═════ Текст для чтения

С середины 70-х годов начался рост напряженности в отношениях между зулусами и англичанами, чему во многом способствовало уникальное положение зулусской державы, сохранившей к 1870-м годам свою независимость, военную организацию и традиционный уклад жизни[8]. При Кечвайо войско зулусов насчитывало 25-30 тыс. человек, при помощи английского торговца Дж. Данна был создан отряд воинов, вооруженных огнестрельным оружием, делались попытки организовать кавалерию. Войско зулусов являлось самой мощной, крупной и дисциплинированной силой африканцев в Южной Африке. В 1877—1878 годах возросло политическое давление на Кечвайо со стороны британских властей. Колонисты изображали вождя зулусов в качестве жестокого тирана, пытавшегося возродить самые кровавые обычаи, существовавшие во времена Чаки. В этих условиях Кечвайо проявлял максимум выдержки. Его главным стремлением было сохранить мир, так как он хорошо понимал безнадежность открытого военного столкновения с европейцами.

Неизбежность военного столкновения между зулусами и Великобританией стала очевидной после британской аннексии Трансвааля в апреле 1877 года. Эти действия являлись частью более широкого плана по объединению всей Южной Африки под властью Великобритании в составе будущей Южно-Африканской конфедерации. Сохранения независимости зулусов этот проект не предусматривал. Наоборот, существование свободного зулусского государства виделось как главное препятствие на пути к этой цели.

══════════

Задание –
Сколько человек, согласно тексту о зулусах, насчитывало войско зулусов при Кечвайо? Приведённые далее данные для работы не нужны.

═════ Исходные данные

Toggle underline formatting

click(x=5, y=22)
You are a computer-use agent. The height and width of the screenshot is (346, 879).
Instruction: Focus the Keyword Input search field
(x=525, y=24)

══════════

Правильный ответ –
25–30 тысяч человек.